コメディ・ライト小説 ※倉庫ログ

 2 ‐ 04 ( No.29 )
日時: 2010/10/17 22:52
名前: 風無鳥 ◆aeqBHN6isk (ID: yjS9W/Zh)

◆ 2 ‐ 04

 この際認めてしまおう。わかった、俺は認めることにする。こいつは、このルーニャとかいう黒猫は喋れる。よしオーケー。もうあーだこーだいってても全然話が進まないから、一応このおとぎ話のような事実を俺は受け入れるよ。これでさっきよりは話がスムーズに進むはずだ。
 さて、で、話を聞こうじゃないか。明らかにこれは重大な話がされる雰囲気だ。さすがの俺でも真剣に聞こうと思い、きちんと椅子に座る。本当なら今は胡坐をかきたい気分なんだけれど、そんなことを言ったら、可愛らしく見せかけてかなり危険なネコパンチを食らう予感がするのでやめておこう。

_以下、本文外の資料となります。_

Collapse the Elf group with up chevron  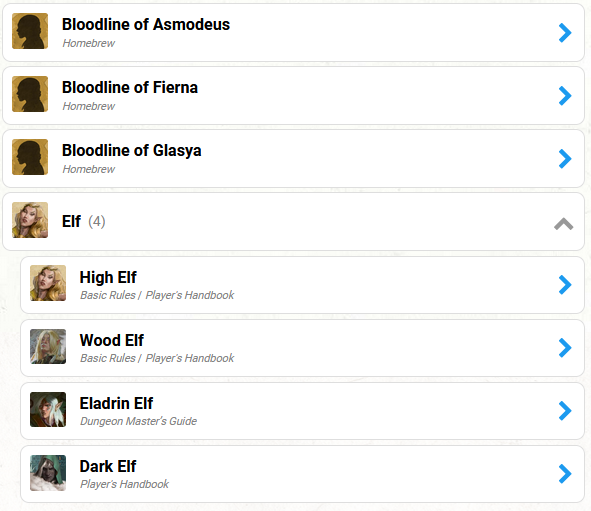[x=563, y=223]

「——じゃあ、よーやくアホ人間も落ち着いたみたいだし。色々とお話しますね、クレア様」
「くれあ……?」

 アホ人間とはやっぱり俺のことみたいだ。めちゃくちゃ失礼じゃないかルーニャ。そして紫音も首を傾げたけれど、クレアって誰のことなんだ、アホ猫。様付けするってことは、それは要するに何度もアホ呼ばわりされた俺より数倍位が高いってことだよな。

「……そうですよね、おわかりにはなられませんよね」

 少し悲しそうにルーニャが呟く。うーん、やけに丁寧な敬語だな。さっきと全然違うじゃないか。俺への態度と。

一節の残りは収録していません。